Von der Beschleunigung
24 bilder pro sekunde? das kann das gehirn doch gar nicht verarbeiten.
Michael Seemann/@mspro, Twitter, 23 . September 2009
Die digitale Welt ist zweifellos schnell. Sie fühlt sich jedenfalls schnell an. Zu schnell, sagen die einen. Schon schnell, aber nicht zu schnell, sagen die anderen. Im unter Netznerds beliebten Comic
xkcd
war 2010 davon die Rede, dass sich Twitterbotschaften schneller verbreiteten als Erdbebenwellen. Im August 2011 wurde der Witz wahr, an der Ostküste der USA ereignete sich ein Erdbeben. Tweets aus der Nähe des Epizentrums erreichten Leser in New York, bevor auch dort die Erde bebte. [32]

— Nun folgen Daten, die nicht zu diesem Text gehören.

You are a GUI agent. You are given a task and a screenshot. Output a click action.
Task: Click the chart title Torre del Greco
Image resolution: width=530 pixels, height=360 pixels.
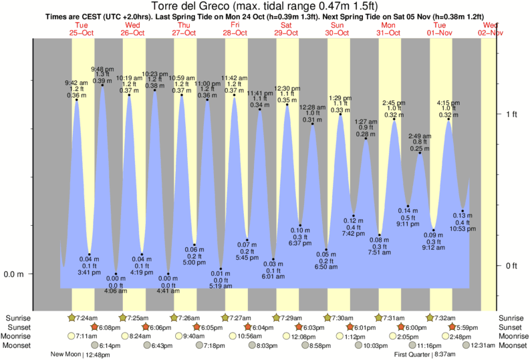[265, 7]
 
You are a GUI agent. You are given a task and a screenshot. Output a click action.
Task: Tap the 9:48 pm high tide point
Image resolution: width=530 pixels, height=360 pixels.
[102, 85]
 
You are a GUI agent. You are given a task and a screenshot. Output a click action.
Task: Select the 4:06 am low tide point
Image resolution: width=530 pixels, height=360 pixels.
[116, 274]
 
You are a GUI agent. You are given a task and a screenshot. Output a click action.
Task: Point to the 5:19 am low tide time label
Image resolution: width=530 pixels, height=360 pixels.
[221, 286]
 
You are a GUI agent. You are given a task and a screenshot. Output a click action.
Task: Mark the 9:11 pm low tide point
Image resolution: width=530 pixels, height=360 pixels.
[408, 206]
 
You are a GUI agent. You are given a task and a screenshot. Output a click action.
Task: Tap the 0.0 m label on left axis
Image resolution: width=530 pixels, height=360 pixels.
[14, 274]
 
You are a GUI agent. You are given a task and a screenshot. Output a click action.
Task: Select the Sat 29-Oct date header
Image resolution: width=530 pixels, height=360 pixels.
[286, 29]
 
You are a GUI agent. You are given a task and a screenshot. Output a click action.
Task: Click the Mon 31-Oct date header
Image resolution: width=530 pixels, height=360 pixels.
[388, 29]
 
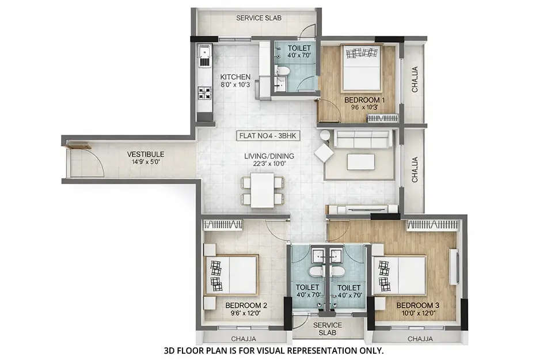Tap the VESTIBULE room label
(146, 154)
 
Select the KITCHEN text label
(235, 77)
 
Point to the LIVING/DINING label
(269, 156)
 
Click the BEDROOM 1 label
(364, 100)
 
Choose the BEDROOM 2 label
(246, 305)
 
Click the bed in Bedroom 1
(361, 67)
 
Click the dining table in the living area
(263, 190)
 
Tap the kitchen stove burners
(204, 94)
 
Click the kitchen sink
(204, 56)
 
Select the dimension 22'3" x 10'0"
(269, 164)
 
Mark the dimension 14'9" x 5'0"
(146, 162)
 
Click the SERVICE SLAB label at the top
(259, 18)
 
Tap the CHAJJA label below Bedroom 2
(243, 339)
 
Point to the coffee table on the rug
(361, 162)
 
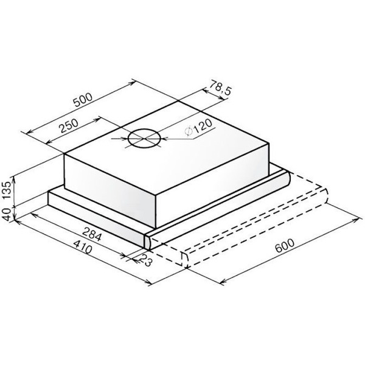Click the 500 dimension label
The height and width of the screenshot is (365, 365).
(83, 100)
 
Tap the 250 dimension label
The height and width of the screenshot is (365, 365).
(68, 126)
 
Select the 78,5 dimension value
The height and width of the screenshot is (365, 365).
(220, 87)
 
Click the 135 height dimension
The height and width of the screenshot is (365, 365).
(7, 190)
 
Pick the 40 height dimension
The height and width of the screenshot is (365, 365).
(7, 214)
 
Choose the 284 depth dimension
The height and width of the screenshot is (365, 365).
(92, 234)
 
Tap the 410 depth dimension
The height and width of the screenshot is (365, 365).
(82, 247)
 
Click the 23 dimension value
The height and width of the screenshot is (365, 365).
(146, 260)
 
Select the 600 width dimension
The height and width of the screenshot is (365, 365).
(285, 246)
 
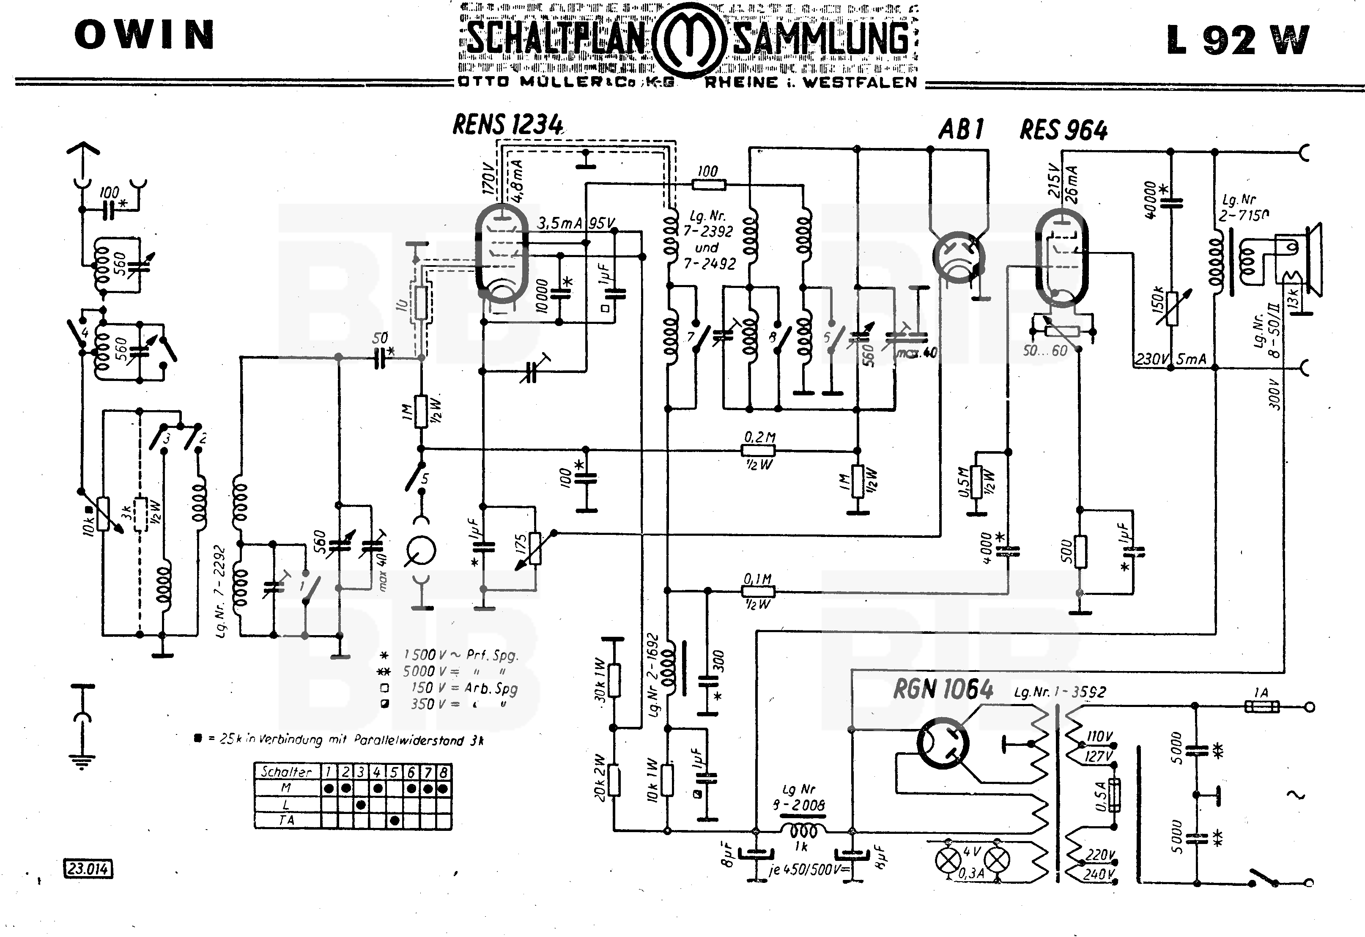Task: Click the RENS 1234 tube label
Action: tap(507, 125)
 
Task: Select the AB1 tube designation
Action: tap(961, 129)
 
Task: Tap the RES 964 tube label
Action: tap(1063, 130)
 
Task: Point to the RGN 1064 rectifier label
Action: tap(943, 688)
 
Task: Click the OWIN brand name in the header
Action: tap(145, 35)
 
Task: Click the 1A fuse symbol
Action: tap(1262, 707)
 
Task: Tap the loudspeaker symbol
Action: tap(1301, 258)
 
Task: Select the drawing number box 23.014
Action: tap(88, 868)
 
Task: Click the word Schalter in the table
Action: tap(287, 771)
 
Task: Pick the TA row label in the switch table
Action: tap(287, 819)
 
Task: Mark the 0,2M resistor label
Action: tap(759, 437)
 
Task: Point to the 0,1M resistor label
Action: tap(758, 579)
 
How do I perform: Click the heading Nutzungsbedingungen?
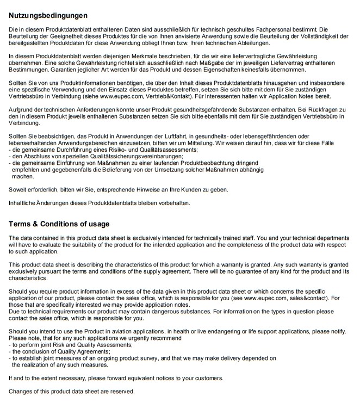click(x=47, y=15)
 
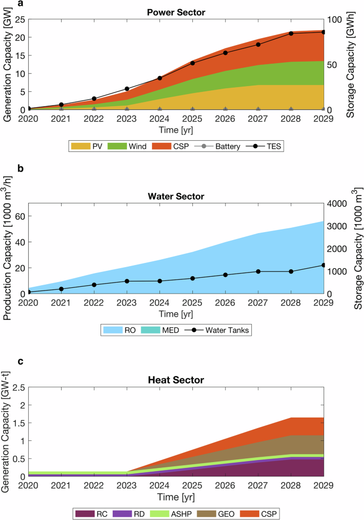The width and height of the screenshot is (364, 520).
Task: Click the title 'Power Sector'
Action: [176, 11]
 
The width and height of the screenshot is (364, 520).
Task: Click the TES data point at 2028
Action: [291, 33]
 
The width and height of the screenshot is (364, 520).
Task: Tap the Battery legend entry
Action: [219, 145]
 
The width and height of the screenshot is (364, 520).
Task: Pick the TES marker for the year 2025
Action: [192, 63]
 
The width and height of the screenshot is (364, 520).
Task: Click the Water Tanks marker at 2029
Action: [324, 265]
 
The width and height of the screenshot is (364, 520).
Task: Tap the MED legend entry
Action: [161, 329]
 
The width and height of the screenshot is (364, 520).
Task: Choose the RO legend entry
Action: [124, 329]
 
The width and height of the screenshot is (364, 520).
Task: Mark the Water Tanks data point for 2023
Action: [126, 281]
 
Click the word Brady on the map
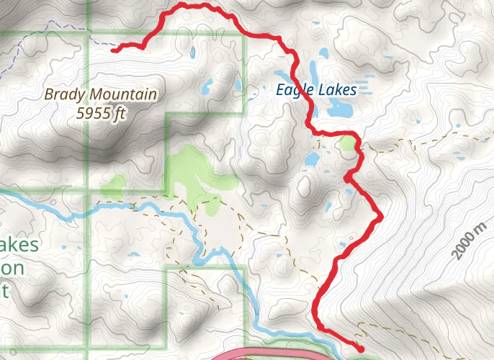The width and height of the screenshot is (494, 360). (64, 94)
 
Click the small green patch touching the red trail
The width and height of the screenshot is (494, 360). (349, 143)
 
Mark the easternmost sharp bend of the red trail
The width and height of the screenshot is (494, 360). (380, 215)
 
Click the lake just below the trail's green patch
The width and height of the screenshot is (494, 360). (313, 159)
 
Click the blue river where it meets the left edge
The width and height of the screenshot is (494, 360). (3, 192)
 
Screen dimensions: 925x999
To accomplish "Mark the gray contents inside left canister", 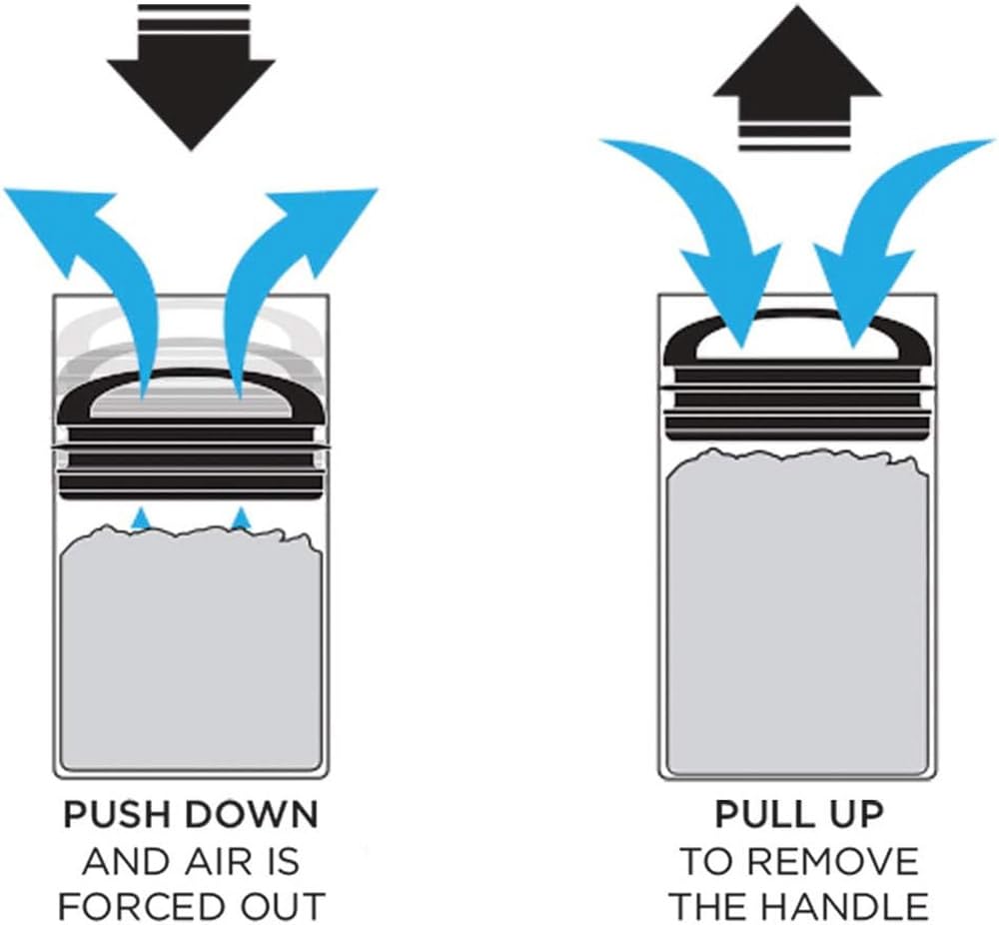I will coord(190,649).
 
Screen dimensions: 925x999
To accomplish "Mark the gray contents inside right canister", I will coord(796,619).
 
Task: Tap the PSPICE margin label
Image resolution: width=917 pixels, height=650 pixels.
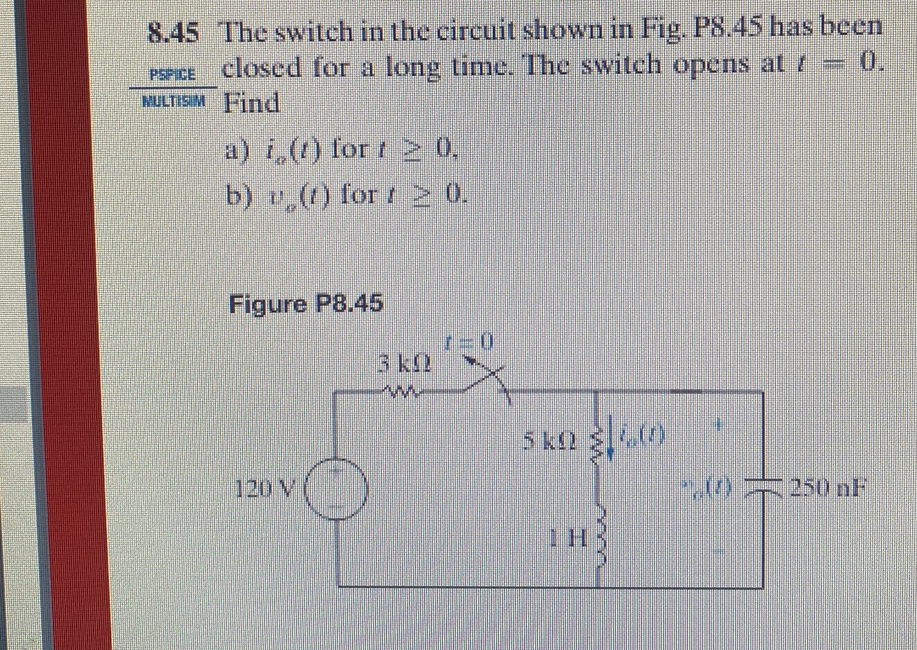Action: (x=173, y=75)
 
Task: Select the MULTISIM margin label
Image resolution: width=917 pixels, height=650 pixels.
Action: (x=173, y=101)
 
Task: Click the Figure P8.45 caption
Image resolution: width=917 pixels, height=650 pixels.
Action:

Tempo und Beschleunigung des digitalen Informationsstroms geben häufig Anlass zur Beschwerde, denn der reißende digitale Informationsfluss macht vermutlich irgendetwas mit der Gesellschaft. Die Kritik an der digitalen Beschleunigung hat in den letzten Jahren vor allem die Wirkung auf das Gehirn in den Blick genommen. Der Netzkritiker Nicholas Carr bemerkte 2010 an sich selbst besorgniserregende Veränderungen: «Ich wollte ständig mit der Welt verbunden sein. So … verwandelte mich das Internet nun offenbar in eine Art Hochgeschwindigkeits-Datenprozessor, einen menschlichen HAL . Ich vermisste mein altes Gehirn.»
Es scheint, als habe diese Beschwerde noch jede neue gesellschaftsprägende Technik begleitet – weil das jeweilige neueste Medium nun aber wirklich im Bereich der unerträglichen, ja schädlichen Geschwindigkeit und Informationsflut angekommen sei. Im ausgehenden 20 . Jahrhundert waren Kapitalismuskritik und Beschleunigungskritik eng verbunden. Mit der Allgegenwart des Internets hat sich die Beschleunigungskritik entpolitisiert, sie ist heute weniger kapitalismus- und stärker technologiebezogen.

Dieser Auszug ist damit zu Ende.